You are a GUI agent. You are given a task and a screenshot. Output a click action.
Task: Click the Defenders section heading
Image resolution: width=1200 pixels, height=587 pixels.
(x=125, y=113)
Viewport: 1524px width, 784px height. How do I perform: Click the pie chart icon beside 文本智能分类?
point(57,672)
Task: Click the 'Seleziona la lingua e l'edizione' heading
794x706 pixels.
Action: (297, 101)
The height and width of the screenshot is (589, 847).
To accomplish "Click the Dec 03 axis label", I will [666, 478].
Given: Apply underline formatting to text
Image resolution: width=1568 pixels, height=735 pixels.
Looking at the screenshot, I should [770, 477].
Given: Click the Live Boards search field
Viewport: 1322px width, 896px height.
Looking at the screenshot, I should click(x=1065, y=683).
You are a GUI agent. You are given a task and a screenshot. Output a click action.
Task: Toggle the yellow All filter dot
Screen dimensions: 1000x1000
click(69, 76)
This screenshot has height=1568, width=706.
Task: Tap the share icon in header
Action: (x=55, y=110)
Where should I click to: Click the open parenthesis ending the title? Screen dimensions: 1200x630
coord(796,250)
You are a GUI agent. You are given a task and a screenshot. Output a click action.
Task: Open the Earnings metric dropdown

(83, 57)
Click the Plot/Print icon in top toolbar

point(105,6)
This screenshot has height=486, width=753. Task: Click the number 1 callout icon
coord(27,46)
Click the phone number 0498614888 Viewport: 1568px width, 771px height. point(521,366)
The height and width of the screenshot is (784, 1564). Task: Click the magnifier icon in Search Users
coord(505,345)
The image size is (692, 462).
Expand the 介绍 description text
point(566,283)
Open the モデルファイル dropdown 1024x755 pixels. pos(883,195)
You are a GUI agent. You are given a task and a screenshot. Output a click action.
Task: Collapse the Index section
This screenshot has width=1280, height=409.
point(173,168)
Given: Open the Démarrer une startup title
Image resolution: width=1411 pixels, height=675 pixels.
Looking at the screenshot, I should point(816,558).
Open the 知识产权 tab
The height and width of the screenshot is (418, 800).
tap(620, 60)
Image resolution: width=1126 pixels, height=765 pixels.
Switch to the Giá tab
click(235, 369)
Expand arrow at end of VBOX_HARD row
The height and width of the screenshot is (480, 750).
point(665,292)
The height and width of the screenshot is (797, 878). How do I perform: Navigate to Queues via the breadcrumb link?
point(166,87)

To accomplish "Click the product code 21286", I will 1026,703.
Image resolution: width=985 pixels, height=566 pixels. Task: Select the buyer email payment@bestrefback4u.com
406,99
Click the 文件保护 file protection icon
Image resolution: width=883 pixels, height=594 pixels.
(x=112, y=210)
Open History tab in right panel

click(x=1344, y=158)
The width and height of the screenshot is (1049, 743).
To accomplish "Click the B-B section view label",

**What to do**: Using the records above, list each line that includes "accomplish".

**Written answer**:
To accomplish "Click the Dec 03 axis label", I will [666, 478].
To accomplish "Click the product code 21286", I will 1026,703.
To accomplish "Click the B-B section view label",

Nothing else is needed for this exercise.